### WHAT TO DO
Print out the entries exactly, and include each one.

### GIVEN DATA
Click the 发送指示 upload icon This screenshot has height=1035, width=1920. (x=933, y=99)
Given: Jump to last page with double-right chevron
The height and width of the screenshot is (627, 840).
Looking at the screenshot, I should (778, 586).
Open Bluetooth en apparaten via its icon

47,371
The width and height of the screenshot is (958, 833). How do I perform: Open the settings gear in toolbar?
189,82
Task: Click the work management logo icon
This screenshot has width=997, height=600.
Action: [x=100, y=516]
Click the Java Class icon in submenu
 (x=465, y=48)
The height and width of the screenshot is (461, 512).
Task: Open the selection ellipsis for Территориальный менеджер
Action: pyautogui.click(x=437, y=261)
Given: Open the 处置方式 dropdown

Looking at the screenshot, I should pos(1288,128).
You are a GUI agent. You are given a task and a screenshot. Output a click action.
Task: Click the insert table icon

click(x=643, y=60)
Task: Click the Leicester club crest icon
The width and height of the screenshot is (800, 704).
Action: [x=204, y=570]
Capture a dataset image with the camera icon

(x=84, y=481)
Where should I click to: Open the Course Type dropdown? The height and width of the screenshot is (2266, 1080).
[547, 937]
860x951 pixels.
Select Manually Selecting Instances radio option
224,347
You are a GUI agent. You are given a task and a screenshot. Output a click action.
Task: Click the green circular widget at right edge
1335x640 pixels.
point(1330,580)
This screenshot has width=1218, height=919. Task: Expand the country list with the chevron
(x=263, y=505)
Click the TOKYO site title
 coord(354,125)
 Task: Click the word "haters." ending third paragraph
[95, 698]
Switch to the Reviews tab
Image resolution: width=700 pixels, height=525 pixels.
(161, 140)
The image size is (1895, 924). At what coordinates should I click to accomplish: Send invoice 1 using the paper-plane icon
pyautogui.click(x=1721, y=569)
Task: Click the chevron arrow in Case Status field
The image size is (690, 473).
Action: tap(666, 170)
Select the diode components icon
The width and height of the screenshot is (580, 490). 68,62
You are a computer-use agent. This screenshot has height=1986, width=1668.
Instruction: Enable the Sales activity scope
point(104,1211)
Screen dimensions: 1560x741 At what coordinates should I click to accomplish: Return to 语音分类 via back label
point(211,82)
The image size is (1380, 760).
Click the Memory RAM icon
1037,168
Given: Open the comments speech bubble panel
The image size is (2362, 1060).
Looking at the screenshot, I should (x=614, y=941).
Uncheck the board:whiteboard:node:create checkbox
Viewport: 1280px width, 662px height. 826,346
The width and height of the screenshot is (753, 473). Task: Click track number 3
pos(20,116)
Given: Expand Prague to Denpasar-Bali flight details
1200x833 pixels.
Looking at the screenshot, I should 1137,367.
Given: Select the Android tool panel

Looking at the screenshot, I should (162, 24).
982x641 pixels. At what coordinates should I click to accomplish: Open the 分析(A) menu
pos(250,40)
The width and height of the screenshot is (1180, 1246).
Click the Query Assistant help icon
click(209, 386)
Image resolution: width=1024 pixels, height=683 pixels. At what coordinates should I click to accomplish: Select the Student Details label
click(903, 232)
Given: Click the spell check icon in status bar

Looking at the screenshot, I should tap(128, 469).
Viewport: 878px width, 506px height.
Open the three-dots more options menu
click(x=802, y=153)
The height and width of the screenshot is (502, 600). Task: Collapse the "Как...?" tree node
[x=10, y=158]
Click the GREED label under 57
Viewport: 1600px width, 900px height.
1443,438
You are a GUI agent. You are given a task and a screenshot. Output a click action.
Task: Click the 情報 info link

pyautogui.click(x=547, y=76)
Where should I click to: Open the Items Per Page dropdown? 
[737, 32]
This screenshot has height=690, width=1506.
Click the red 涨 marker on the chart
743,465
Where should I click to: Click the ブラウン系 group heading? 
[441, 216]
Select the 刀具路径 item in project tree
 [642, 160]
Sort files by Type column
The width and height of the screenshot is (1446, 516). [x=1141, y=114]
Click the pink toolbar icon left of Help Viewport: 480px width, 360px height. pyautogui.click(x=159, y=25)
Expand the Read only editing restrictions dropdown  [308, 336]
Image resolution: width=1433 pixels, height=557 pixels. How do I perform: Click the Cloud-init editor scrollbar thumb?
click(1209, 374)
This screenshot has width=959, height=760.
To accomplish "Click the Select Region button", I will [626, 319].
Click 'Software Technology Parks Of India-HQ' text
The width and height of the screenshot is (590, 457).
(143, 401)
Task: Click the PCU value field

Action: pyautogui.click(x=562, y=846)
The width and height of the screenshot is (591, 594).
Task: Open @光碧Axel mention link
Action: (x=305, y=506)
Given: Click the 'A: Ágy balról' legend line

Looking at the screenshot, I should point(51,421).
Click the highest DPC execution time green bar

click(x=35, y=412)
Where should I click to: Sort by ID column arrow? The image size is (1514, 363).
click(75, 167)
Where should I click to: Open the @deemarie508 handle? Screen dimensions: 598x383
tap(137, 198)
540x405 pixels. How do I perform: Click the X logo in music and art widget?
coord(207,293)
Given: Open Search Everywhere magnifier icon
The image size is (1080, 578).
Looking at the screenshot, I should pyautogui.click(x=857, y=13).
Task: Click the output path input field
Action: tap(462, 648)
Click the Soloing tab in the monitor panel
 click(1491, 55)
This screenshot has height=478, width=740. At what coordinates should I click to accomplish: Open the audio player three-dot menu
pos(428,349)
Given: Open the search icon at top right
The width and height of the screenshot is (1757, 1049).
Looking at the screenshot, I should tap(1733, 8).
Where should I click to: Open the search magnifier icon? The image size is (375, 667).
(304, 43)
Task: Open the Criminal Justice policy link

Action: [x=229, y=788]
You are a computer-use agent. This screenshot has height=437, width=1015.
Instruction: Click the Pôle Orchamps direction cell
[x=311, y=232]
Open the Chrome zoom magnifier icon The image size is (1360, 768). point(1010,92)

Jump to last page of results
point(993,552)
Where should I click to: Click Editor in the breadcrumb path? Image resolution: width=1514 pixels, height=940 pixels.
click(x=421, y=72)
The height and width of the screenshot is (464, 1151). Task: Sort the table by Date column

### WORKED SOLUTION
Click the 发送指示 upload icon This screenshot has height=1035, width=1920. (x=933, y=99)
Given: Jump to last page with double-right chevron
The height and width of the screenshot is (627, 840).
Looking at the screenshot, I should (778, 586).
Open Bluetooth en apparaten via its icon

47,371
The width and height of the screenshot is (958, 833). How do I perform: Open the settings gear in toolbar?
189,82
Task: Click the work management logo icon
This screenshot has width=997, height=600.
Action: [x=100, y=516]
Click the Java Class icon in submenu
 (x=465, y=48)
The height and width of the screenshot is (461, 512).
Task: Open the selection ellipsis for Территориальный менеджер
Action: pyautogui.click(x=437, y=261)
Given: Open the 处置方式 dropdown

Looking at the screenshot, I should pos(1288,128).
You are a GUI agent. You are given a task and a screenshot. Output a click action.
Task: Click the insert table icon

click(x=643, y=60)
Task: Click the Leicester club crest icon
The width and height of the screenshot is (800, 704).
Action: [x=204, y=570]
Capture a dataset image with the camera icon

(x=84, y=481)
Where should I click to: Open the Course Type dropdown? The height and width of the screenshot is (2266, 1080).
[547, 937]
860x951 pixels.
Select Manually Selecting Instances radio option
224,347
You are a GUI agent. You are given a task and a screenshot. Output a click action.
Task: Click the green circular widget at right edge
1335x640 pixels.
point(1330,580)
This screenshot has width=1218, height=919. Task: Expand the country list with the chevron
(x=263, y=505)
Click the TOKYO site title
 coord(354,125)
 Task: Click the word "haters." ending third paragraph
[95, 698]
Switch to the Reviews tab
Image resolution: width=700 pixels, height=525 pixels.
(161, 140)
The image size is (1895, 924). At what coordinates should I click to accomplish: Send invoice 1 using the paper-plane icon
pyautogui.click(x=1721, y=569)
Task: Click the chevron arrow in Case Status field
The image size is (690, 473).
Action: tap(666, 170)
Select the diode components icon
The width and height of the screenshot is (580, 490). 68,62
You are a computer-use agent. This screenshot has height=1986, width=1668.
Instruction: Enable the Sales activity scope
point(104,1211)
Screen dimensions: 1560x741 At what coordinates should I click to accomplish: Return to 语音分类 via back label
point(211,82)
The image size is (1380, 760).
Click the Memory RAM icon
1037,168
Given: Open the comments speech bubble panel
The image size is (2362, 1060).
Looking at the screenshot, I should (x=614, y=941).
Uncheck the board:whiteboard:node:create checkbox
Viewport: 1280px width, 662px height. 826,346
The width and height of the screenshot is (753, 473). Task: Click track number 3
pos(20,116)
Given: Expand Prague to Denpasar-Bali flight details
1200x833 pixels.
Looking at the screenshot, I should 1137,367.
Given: Select the Android tool panel

Looking at the screenshot, I should (162, 24).
982x641 pixels. At what coordinates should I click to accomplish: Open the 分析(A) menu
pos(250,40)
The width and height of the screenshot is (1180, 1246).
Click the Query Assistant help icon
click(209, 386)
Image resolution: width=1024 pixels, height=683 pixels. At what coordinates should I click to accomplish: Select the Student Details label
click(903, 232)
Given: Click the spell check icon in status bar

Looking at the screenshot, I should tap(128, 469).
Viewport: 878px width, 506px height.
Open the three-dots more options menu
click(x=802, y=153)
The height and width of the screenshot is (502, 600). Task: Collapse the "Как...?" tree node
[x=10, y=158]
Click the GREED label under 57
Viewport: 1600px width, 900px height.
1443,438
You are a GUI agent. You are given a task and a screenshot. Output a click action.
Task: Click the 情報 info link

pyautogui.click(x=547, y=76)
Where should I click to: Open the Items Per Page dropdown? 
[737, 32]
This screenshot has height=690, width=1506.
Click the red 涨 marker on the chart
743,465
Where should I click to: Click the ブラウン系 group heading? 
[441, 216]
Select the 刀具路径 item in project tree
 [642, 160]
Sort files by Type column
The width and height of the screenshot is (1446, 516). [x=1141, y=114]
Click the pink toolbar icon left of Help Viewport: 480px width, 360px height. pyautogui.click(x=159, y=25)
Expand the Read only editing restrictions dropdown  [308, 336]
Image resolution: width=1433 pixels, height=557 pixels. How do I perform: Click the Cloud-init editor scrollbar thumb?
click(1209, 374)
This screenshot has width=959, height=760.
To accomplish "Click the Select Region button", I will [626, 319].
Click 'Software Technology Parks Of India-HQ' text
The width and height of the screenshot is (590, 457).
(143, 401)
Task: Click the PCU value field

Action: pyautogui.click(x=562, y=846)
The width and height of the screenshot is (591, 594).
Task: Open @光碧Axel mention link
Action: (x=305, y=506)
Given: Click the 'A: Ágy balról' legend line

Looking at the screenshot, I should point(51,421).
Click the highest DPC execution time green bar

click(x=35, y=412)
Where should I click to: Sort by ID column arrow? The image size is (1514, 363).
click(75, 167)
Where should I click to: Open the @deemarie508 handle? Screen dimensions: 598x383
tap(137, 198)
540x405 pixels. How do I perform: Click the X logo in music and art widget?
coord(207,293)
Given: Open Search Everywhere magnifier icon
The image size is (1080, 578).
Looking at the screenshot, I should pyautogui.click(x=857, y=13).
Task: Click the output path input field
Action: tap(462, 648)
Click the Soloing tab in the monitor panel
 click(1491, 55)
This screenshot has height=478, width=740. At what coordinates should I click to accomplish: Open the audio player three-dot menu
pos(428,349)
Given: Open the search icon at top right
The width and height of the screenshot is (1757, 1049).
Looking at the screenshot, I should tap(1733, 8).
Where should I click to: Open the search magnifier icon? The image size is (375, 667).
(304, 43)
Task: Open the Criminal Justice policy link

Action: [x=229, y=788]
You are a computer-use agent. This screenshot has height=437, width=1015.
Instruction: Click the Pôle Orchamps direction cell
[x=311, y=232]
Open the Chrome zoom magnifier icon The image size is (1360, 768). point(1010,92)

Jump to last page of results
point(993,552)
Where should I click to: Click Editor in the breadcrumb path? Image resolution: width=1514 pixels, height=940 pixels.
click(x=421, y=72)
The height and width of the screenshot is (464, 1151). Task: Sort the table by Date column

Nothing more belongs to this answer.